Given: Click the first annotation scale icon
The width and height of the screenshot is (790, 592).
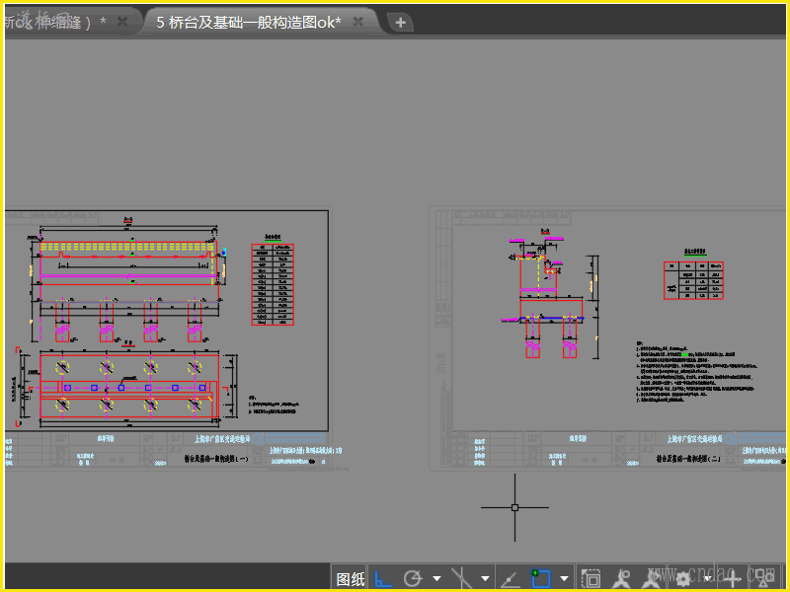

* * *

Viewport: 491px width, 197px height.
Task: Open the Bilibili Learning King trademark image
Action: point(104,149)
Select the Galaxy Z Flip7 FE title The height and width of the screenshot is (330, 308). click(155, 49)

---

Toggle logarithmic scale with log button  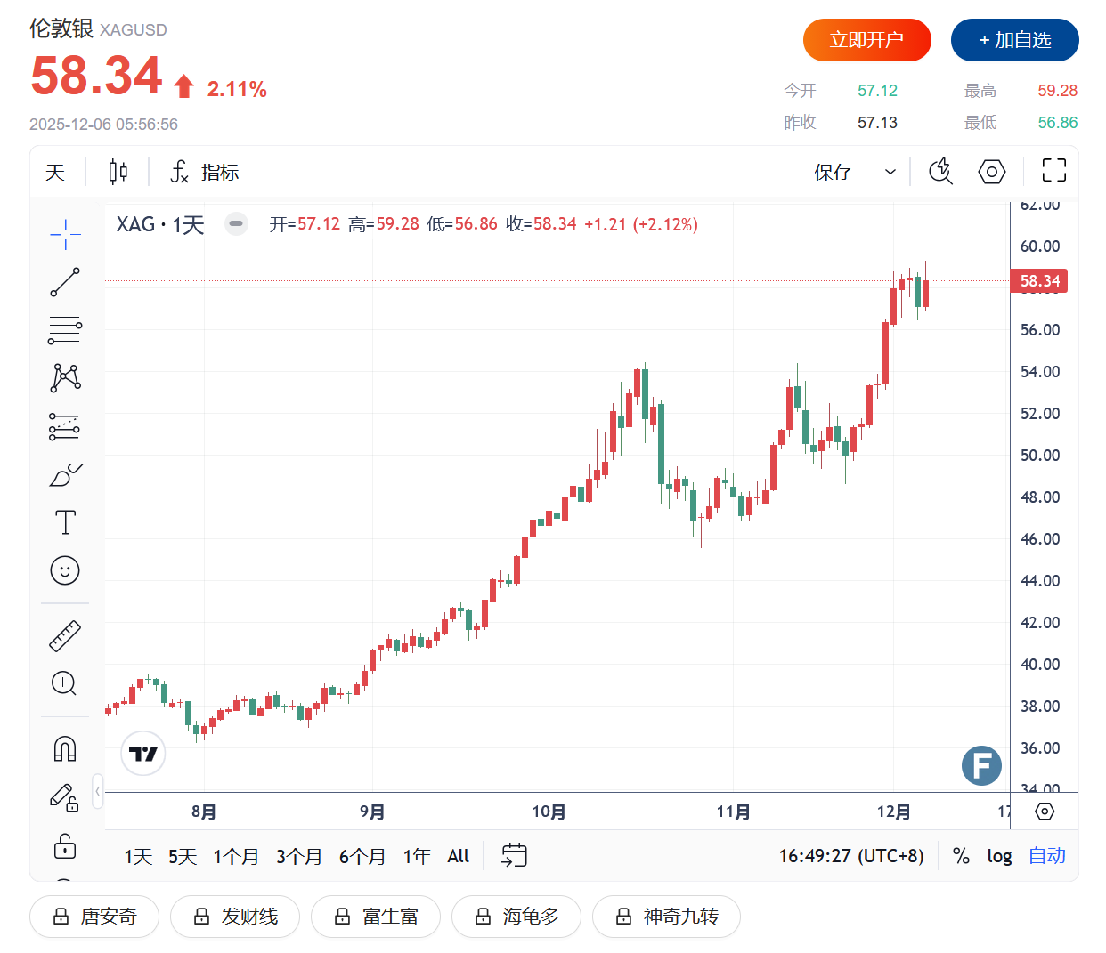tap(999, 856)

PROBLEM
Look above for the line holding "Given: Click the first annotation scale icon", then set down exactly that line and every line after it up to and including the line holding "The width and", with nothing else.

THE COMPLETED TASK
Given: Click the first annotation scale icon
The width and height of the screenshot is (790, 592).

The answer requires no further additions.